Starting an AVR compiler from scratch
I started ik8b: a compiler from a small language, ik, straight to AVR firmware,
with no external assembler, linker, or C runtime. The week was about the decisions
that have to come before any of that works.
Where a value lives is part of the type. ik requires every declaration to
name its storage — RAM, EEPROM, or flash — and separates scalar primitives (i8,
i16, bool, char) from register-mapped types (r8, r16). On an 8-bit part
with a few hundred bytes of RAM, making storage explicit keeps the generated code
predictable.
Register allocation. On a chip with 32 registers, the backend got a graph-coloring allocator over CFG liveness analysis, and then the fix it forces: preserving operand and argument registers across nested calls, so a call inside an expression does not clobber the values around it.

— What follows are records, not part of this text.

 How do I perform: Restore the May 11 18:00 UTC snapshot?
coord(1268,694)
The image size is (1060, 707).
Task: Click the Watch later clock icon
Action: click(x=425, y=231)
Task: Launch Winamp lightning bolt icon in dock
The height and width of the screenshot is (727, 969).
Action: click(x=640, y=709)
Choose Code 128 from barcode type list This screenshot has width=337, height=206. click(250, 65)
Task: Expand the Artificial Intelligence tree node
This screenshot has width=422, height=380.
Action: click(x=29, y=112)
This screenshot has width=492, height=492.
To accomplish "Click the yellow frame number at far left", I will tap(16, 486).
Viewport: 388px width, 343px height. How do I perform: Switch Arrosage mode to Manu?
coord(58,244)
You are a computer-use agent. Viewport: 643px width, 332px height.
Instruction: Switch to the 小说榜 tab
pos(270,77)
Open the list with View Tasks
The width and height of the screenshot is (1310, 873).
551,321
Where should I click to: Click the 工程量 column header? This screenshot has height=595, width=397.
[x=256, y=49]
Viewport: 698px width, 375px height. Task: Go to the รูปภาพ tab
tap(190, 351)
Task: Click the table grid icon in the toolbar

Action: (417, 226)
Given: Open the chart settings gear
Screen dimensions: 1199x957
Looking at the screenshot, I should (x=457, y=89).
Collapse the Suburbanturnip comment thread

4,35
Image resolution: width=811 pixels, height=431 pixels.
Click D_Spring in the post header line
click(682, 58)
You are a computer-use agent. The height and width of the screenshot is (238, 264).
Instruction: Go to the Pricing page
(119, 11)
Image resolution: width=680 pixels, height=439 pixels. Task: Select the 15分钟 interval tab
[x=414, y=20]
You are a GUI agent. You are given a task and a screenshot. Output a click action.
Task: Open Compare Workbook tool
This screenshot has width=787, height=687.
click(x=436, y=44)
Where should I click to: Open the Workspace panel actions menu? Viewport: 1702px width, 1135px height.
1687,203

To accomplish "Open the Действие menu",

No C runtime means shipping a standard library. Without libc there is nothing
to fall back on, so the language carries its own: a flash-backed 5×7 ASCII font,
flash string literals with \x escapes, and drivers for ADC, PWM, timers, sleep,
the watchdog, and a ring buffer — each reading and writing the hardware registers
directly.
Midweek the backend was reorganized around an SSA pipeline. That is what made the harder features tractable — device-aware interrupt vector tables and constant-function folding.